> _PROBLEMS_:
A: Answer these questions using the text about Hélène de Portes below.
(i) What nickname did Winston Churchill give her?
(ii) In which city was she born?
(iii) During which years was her father director of Société des Grands Travaux de Marseille?
B: In the text about Hélène de Portes below, reproduce word for word the stretch from "The Countess de" through "accident in 1940.".

> _PAGE TEXT_:
Hélène de Portes

Hélène de Portes (24 February 1902 - 28 June 1940) was a countess of France. She is remembered for the influence she exerted on her partner, Paul Reynaud, premier of France under the Third Republic at the time of its defeat in June 1940 at the hands of Nazi Germany.[1] A Fascist sympathizer, she was described as "a middle aged woman, with a shrill voice, and a clamorous, demanding manner, who chatted like a magpie and lost her temper with ease."[2] Charles de Gaulle called her "a turkey", while Winston Churchill nicknamed her "the parrot".[3]

Life

The Countess de Portes was born Hélène Marie Jeanne Rebuffel in 1902 in Marseille, the daughter of Charles Honoré and Jeanne Marie Juliette (née Sans) Rebuffel.[4] Her father was a civil engineer and director of Société des Grands Travaux de Marseille from 1917 to 1939. Hélène Rebuffel was introduced to Paul Reynaud in the early 1920s by Andre Tardieu, a friend of her father's, much to his displeasure, and he actively sought other suitors. She eventually married the Italian Count Henri de Portes, but they separated after she had borne him two children: a son, Hervé, in 1930, and a daughter, Anne Juliette Caroline, in 1932.[3] De Portes became Paul Reynaud's mistress in 1938 after he and his wife separated; she died in a road accident in 1940.

[Item coordinate data]
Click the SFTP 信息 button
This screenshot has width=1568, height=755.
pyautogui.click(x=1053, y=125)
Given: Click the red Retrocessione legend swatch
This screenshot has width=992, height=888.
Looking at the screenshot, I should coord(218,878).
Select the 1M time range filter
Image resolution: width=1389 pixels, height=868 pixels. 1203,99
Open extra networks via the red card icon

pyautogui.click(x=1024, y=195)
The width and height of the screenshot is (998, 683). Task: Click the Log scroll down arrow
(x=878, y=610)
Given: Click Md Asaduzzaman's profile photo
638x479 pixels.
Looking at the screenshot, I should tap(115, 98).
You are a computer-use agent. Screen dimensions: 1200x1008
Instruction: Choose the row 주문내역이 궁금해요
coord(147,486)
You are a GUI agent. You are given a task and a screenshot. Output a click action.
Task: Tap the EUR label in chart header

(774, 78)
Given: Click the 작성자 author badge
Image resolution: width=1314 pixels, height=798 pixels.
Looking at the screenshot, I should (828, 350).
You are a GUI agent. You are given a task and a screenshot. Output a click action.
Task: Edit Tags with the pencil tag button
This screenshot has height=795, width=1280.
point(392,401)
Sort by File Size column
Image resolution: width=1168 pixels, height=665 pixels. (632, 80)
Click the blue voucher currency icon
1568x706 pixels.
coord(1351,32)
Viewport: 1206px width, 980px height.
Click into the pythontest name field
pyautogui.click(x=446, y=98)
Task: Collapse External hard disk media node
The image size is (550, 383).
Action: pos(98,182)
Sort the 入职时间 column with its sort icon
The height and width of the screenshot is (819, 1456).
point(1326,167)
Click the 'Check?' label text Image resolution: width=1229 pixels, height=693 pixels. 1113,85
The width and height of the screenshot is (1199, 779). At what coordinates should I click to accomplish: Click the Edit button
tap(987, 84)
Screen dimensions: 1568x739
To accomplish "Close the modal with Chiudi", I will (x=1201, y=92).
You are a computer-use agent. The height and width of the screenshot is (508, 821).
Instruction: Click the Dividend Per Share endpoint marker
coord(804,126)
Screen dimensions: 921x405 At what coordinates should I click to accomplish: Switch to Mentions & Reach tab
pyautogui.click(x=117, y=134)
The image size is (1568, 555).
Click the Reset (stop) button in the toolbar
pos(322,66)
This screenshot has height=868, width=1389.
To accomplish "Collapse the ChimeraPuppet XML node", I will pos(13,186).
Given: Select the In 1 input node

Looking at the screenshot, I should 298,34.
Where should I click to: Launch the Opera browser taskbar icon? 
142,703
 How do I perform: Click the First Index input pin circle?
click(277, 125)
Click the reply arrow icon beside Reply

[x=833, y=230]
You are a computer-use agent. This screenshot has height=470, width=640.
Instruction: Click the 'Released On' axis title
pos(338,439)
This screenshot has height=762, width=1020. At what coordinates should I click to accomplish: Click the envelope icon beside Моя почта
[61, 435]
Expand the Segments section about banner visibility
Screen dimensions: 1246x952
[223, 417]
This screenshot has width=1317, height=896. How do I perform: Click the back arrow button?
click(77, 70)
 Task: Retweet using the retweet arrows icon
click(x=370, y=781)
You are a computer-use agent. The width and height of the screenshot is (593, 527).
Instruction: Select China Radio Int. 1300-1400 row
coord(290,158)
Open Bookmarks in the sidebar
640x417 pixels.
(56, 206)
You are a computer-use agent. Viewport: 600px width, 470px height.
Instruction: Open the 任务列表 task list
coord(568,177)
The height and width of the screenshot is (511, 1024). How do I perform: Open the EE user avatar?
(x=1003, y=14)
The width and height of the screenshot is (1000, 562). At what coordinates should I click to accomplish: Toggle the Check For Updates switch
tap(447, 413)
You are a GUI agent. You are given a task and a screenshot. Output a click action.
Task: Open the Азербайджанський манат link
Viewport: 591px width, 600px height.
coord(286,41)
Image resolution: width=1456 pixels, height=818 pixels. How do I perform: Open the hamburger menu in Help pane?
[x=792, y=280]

> _OUTPUTS IN ORDER_:
A:
(i) "the parrot"
(ii) Marseille
(iii) From 1917 to 1939

B:
The Countess de Portes was born Hélène Marie Jeanne Rebuffel in 1902 in Marseille, the daughter of Charles Honoré and Jeanne Marie Juliette (née Sans) Rebuffel.[4] Her father was a civil engineer and director of Société des Grands Travaux de Marseille from 1917 to 1939. Hélène Rebuffel was introduced to Paul Reynaud in the early 1920s by Andre Tardieu, a friend of her father's, much to his displeasure, and he actively sought other suitors. She eventually married the Italian Count Henri de Portes, but they separated after she had borne him two children: a son, Hervé, in 1930, and a daughter, Anne Juliette Caroline, in 1932.[3] De Portes became Paul Reynaud's mistress in 1938 after he and his wife separated; she died in a road accident in 1940.